Человек, которого недавно подвергали критике за некоторую неестественность в построении английских фраз, воззрился на меня с негодованием. Я побагровел от стыда.
— Лучше включить мозги и попробовать внимательно послушать, — прорычал он.
Я все-таки включил магнитофон; он обошелся мне слишком дорого. Червь презренный, обозвал я себя и откашлялся.
— Вы назвали Одена «молящимся стоиком». Можете ли вы отнести это определение и к себе?
— Чего?
Я повторил вопрос. Мой голос прозвучал еще хуже, чем вопрос. Бродский фыркнул:
— Ничего не буду иметь против, если кто-нибудь меня так назовет.
Пауза.
— Но можете ли вы сказать это о себе сами? — робко спросил я.

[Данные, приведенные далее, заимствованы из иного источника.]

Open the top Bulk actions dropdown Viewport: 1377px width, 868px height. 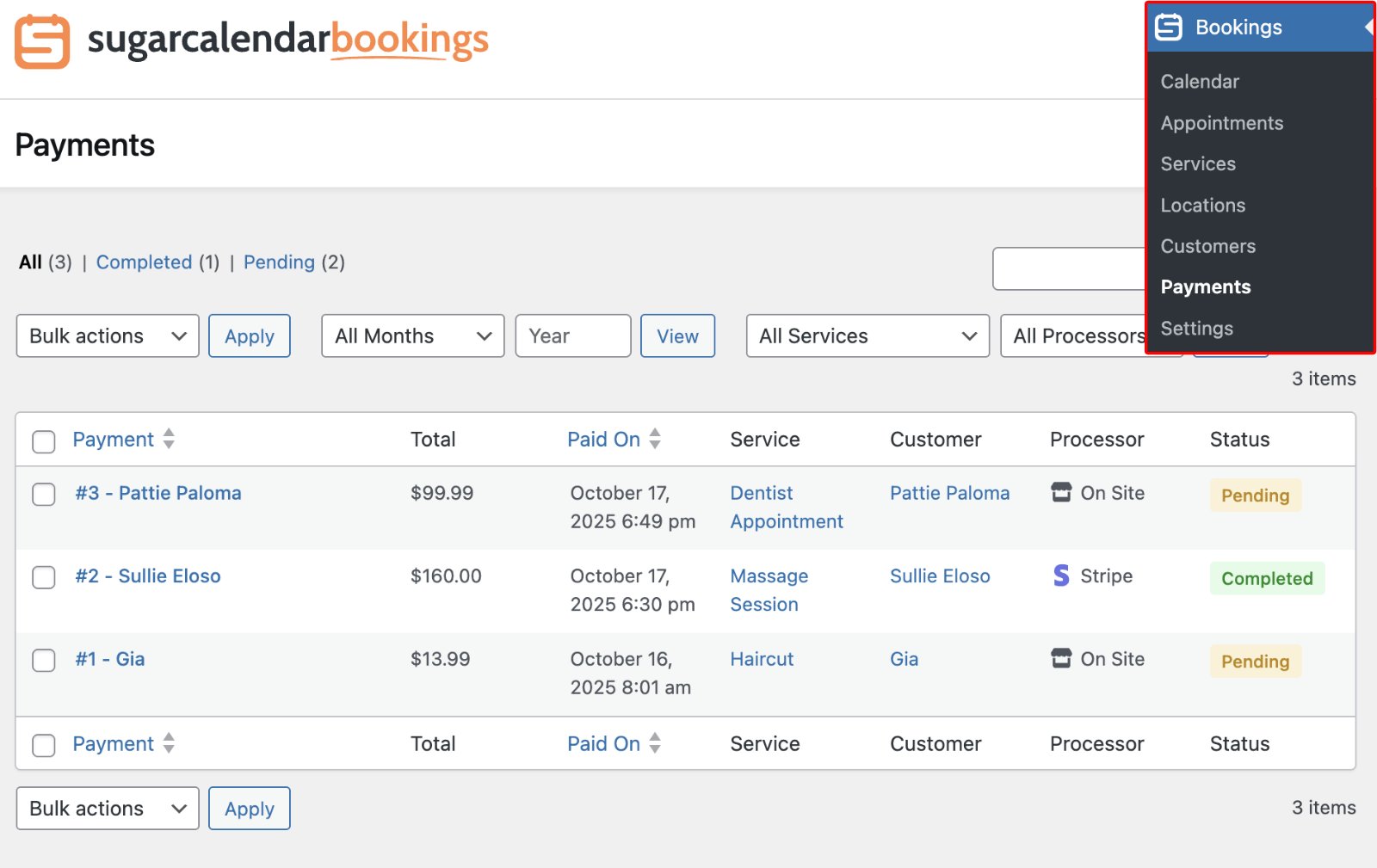coord(108,336)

— Я о себе не говорю, и точка.
О Господи.
— Почему?
Я весь взмок. Мне хотелось поскорее уйти.
— Собственная персона мне не интересна.
Он усмехнулся. Сардонической, но русской усмешкой. Во тьме блеснул лучик света. Постепенно лучик стал сиять ярче, хоть и судорожно, прерывисто. Бродский выдал несколько веских мыслей. Ларкин — последний поэт классической школы. Проза — это жизнь в супружестве, а поэзия — роман на одну ночь, правда? К концу беседы он почти подобрел. Я отдал ему тоненький сборник своих стихов, он обещал почитать их. Бродский кивнул в сторону высоких окон. Я забрал портфель, магнитофон и покинул дом, как неопытный взломщик, но всю дорогу с моего лица не сходила улыбка.